Ulcerative colitis patients are at an increased risk of cancer. According to the National Institutes of Health, about 5 percent of people with ulcerative colitis develop colon cancer. Moreover, the risk of cancer increases as the disease persists and progresses—and the colon is further damaged. Those who display signs of dysplasia—marked changes in the cells lining the colon—are at particular risk. The American Cancer Society recommends an initial colonoscopy screening to confirm the diagnosis and follow up exam every one to two years.
What lifestyle changes might help control inflammation and delay the need for medication or surgery?
A number of things, including stress and diet, can affect ulcerative colitis. It’s important to explore stress reduction methods such as biofeedback, exercise, massages, meditation and support groups or therapy. It’s also vital to develop a diet plan and engage in healthy lifestyle habits. An ideal diet is high in protein, complex carbohydrates and healthful fats. Conversely, some high fiber foods, including raw vegetables and seeds, may worsen symptoms. Alcohol, caffeine and carbonated beverages also pose problems for many sufferers, though there is no strong evidence for these links and these effects can variy substantially from individual to individual.
What type of medication should I consider and what side effects exist?
If you’re unable to control inflammation along with possible bleeding, pus and diarrhea, you may benefit from medication. The first line of therapy often incorporates mesalamine (also known as 5-aminosalicylic acid or 5-ASA). Administered through tablets or suppositories, it suppresses inflammation. Patients that fail to improve or cannot tolerate 5-ASA medications may require oral steroid therapy or injections. These corticosteroids typically take 10 to 14 days to work effectively. However, they produce numerous undesirable side effects including weight gain, high blood sugar, bone thinning, and suppression of natural hormone production in the body.

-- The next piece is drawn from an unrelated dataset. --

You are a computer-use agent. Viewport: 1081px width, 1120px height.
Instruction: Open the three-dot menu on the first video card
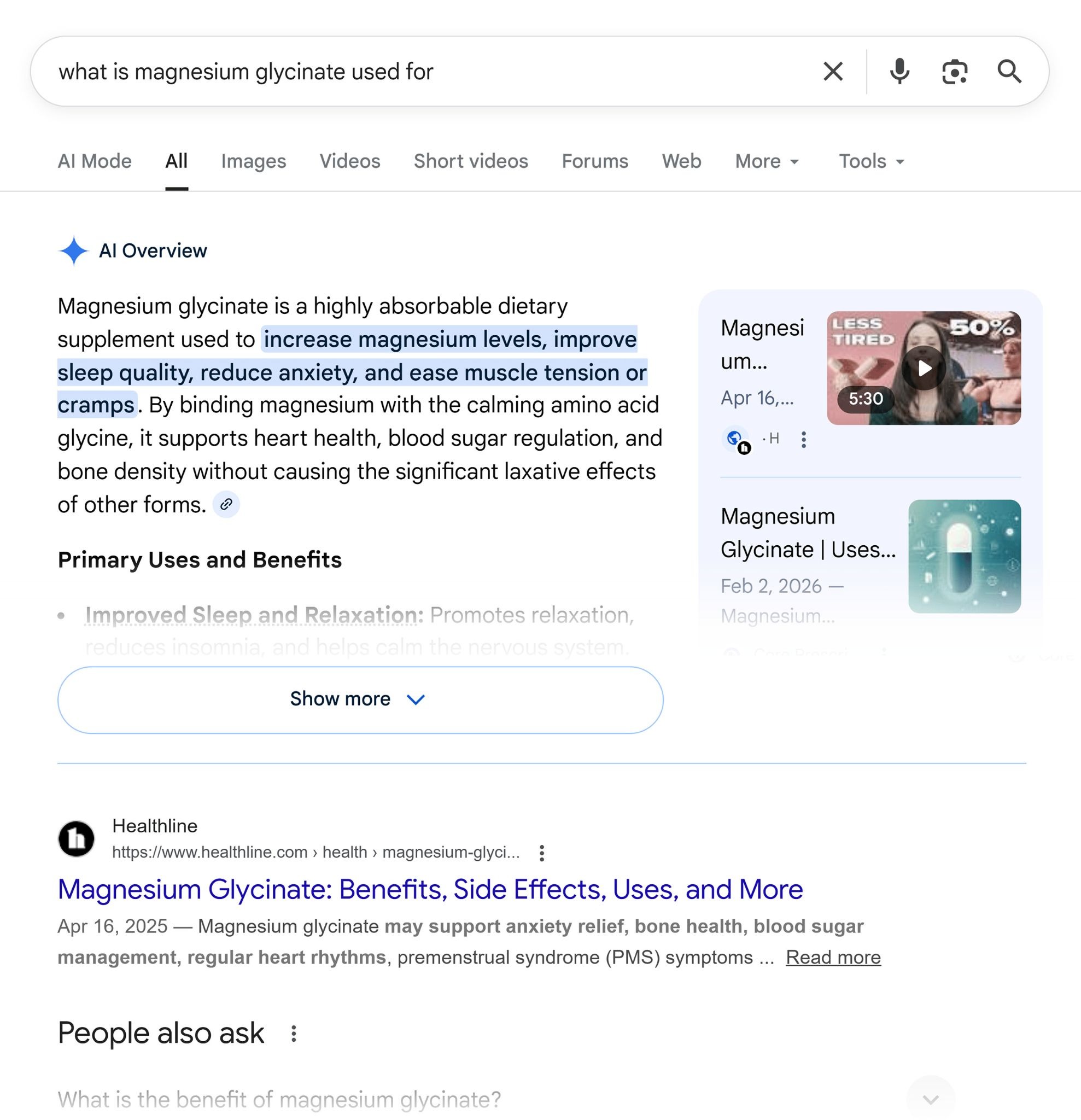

A third class of drugs, called immunomodulators, reduce inflammation of the immune system—though they can take as long as 6 months to work effectively. All medications have potential side effects, so it’s important to discuss this issue in detail with your physician to determine the ideal course of treatment. Patients who do not respond well to these medications may benefit from medications known as TNF-alpha inhibitors. This medication is administered through an IV line and must be given in a controlled setting like a doctor’s office. Because of the complexity, risks, and cost, it is important to discuss this option in great detail before committing to therapy with this medication.
What are the pros and cons of surgery and would I benefit?
Surgery is usually considered a treatment of last resort because it involves removal of some or all of the colon. However, if you experience severe bleeding and ongoing illness, medications have failed or you’ve developed dysplasia or cancer (or you’re at high risk), your doctor could suggest either a total proctocolectomy with Ileostomy or a total proctocolectomy and Ileal pouch-anal anastomosis. The former procedure leaves a patient with an external pouch that collects waste at the beltline area. The surgeon creates an opening, called a stoma, from the abdomen and waste flows into the bag. The latter surgery creates an internal pouch from the ileum portion of the small intestine. This allows a person to pass waste through the anus. Both types of surgery are effective in curing the disease.
What is my overall outlook and what can I do to minimize the impact of the disease?
About 90 percent of patients that suffer from ulcerative colitis experience remission after the first bout with the disease. Those with colitis limited to the left side have a better prognosis. Approximately 20-to-25 percent of patients with colitis require a colectomy. About 10 percent die within 10 years of diagnosis. Severe attacks might require hospitalization—along with transfusions and intravenous feeding, as well as consideration of sugery to remove the problem colon altogether. It’s important to work with your doctor to understand symptoms, develop a treatment plan and track results. The right approach could improve your prognosis…and quality of life.